Erfolgreiche Politik ist immer „Moral Politics“, wie der US-Sprachwissenschaftler George Lakoff schreibt. Oft fragen sich Beobachter und politische Kommentatoren, warum Menschen, etwa bei Wahlen, gegen ihre „Interessen“ abstimmen. Warum weiße Amerikaner aus der Arbeiterklasse für die Republikaner stimmen, die dann die Steuern für Reiche senken; umgekehrt gab es in Deutschland in der Mitte des vergangenen Jahrzehnts eine illustre Feuilletondebatte, die die Frage wälzte, warum gutverdienende Bobos der oberen Mittelschicht denn bei Wahlen andauernd die Grünen oder die Sozialdemokraten wählen, die beide für einen funktionstüchtigen Staat und für den Wohlfahrtsstaat eintreten, statt dass sie die FDP wählen, was angeblich doch viel mehr ihren ökonomischen Eigeninteressen entsprechen würde. Die Antwort ist in beiden Fällen dieselbe: Weil die Bürger nicht primär ihrem materiellen Interesse folgen, sondern ihren Werten. 
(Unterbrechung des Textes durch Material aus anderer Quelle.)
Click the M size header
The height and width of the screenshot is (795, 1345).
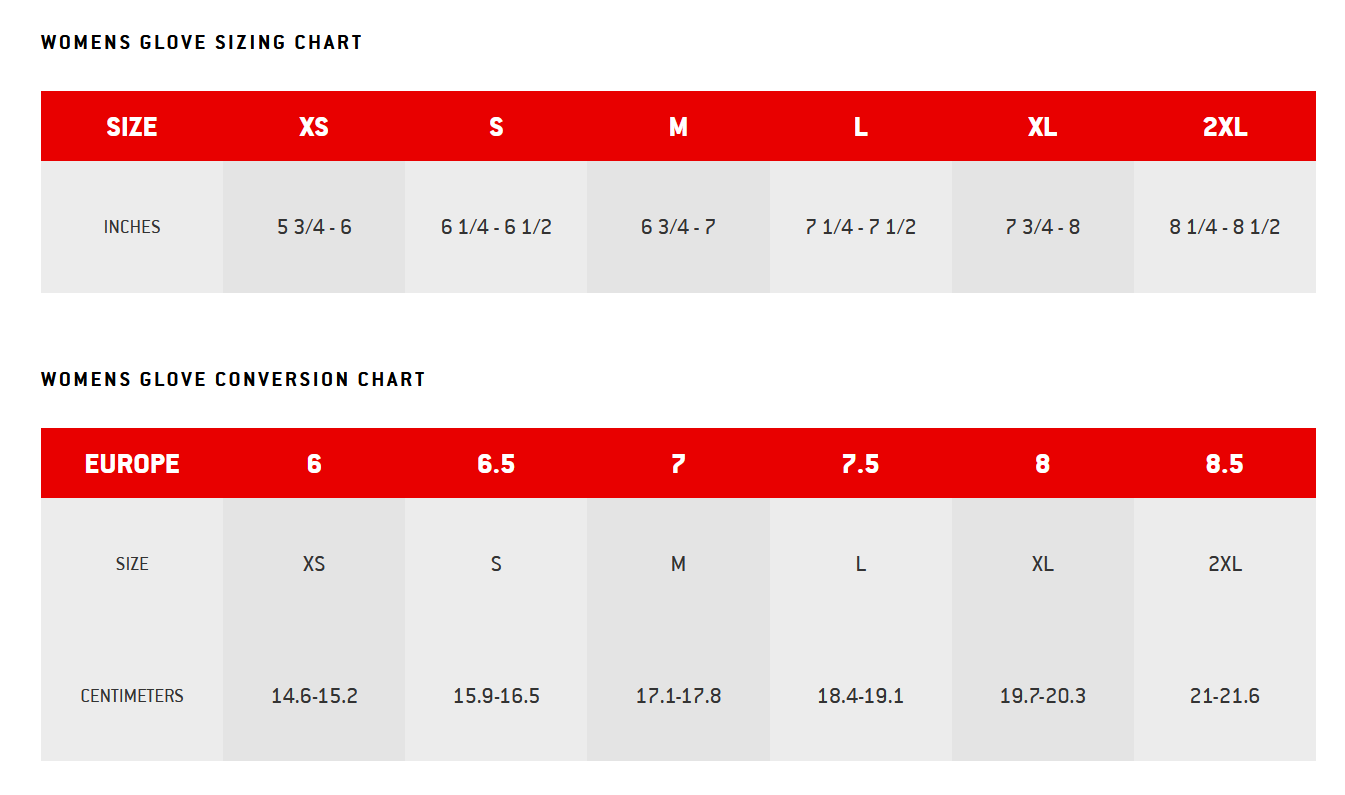(678, 127)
Breitere gesellschaftliche Allianzen werden von Werten zusammengehalten. Es ist kein Zufall, dass diese kontroverse Debatte, ob Linke denn „ethische Fragen“ ins Zentrum rücken sollen, bereits im deutschen Revisionismusstreit des frühen 20. Jahrhunderts hochkam. Die orthodoxen Marxisten insistierten auf die puristische Eigenständigkeit des Proletariats,  sozialdemokratischen Modernisierer um Eduard Bernstein waren dagegen der Auffassung, dass in einer modernen Gesellschaft über Klassengrenzen hinweg Allianzen geschmiedet werden müssen und dass das nur geht, indem man Bürger für die progressiven Ideale gewinnt. An dieser Aufgabe hat sich im Grunde nichts geändert. Progressive sind nicht nur für Fairness, gleiche Chancen für Alle, für die Gleichberechtigung von Männern und Frauen, sie sind nicht nur deshalb dafür, dass auch Arme eine grundlegende materielle Ausstattung erhalten und Arbeiter einen fairen Lohn, damit auch sie ein Leben in Würde führen können, weil das den simplen materiellen Interessen ihrer Klientel entspricht.

Sondern sie sind für all das, weil das aus ihren Idealen entspringt. Menschen machen sich für etwas stark, weil sie Ideale haben und weil diese Ideale sie motivieren.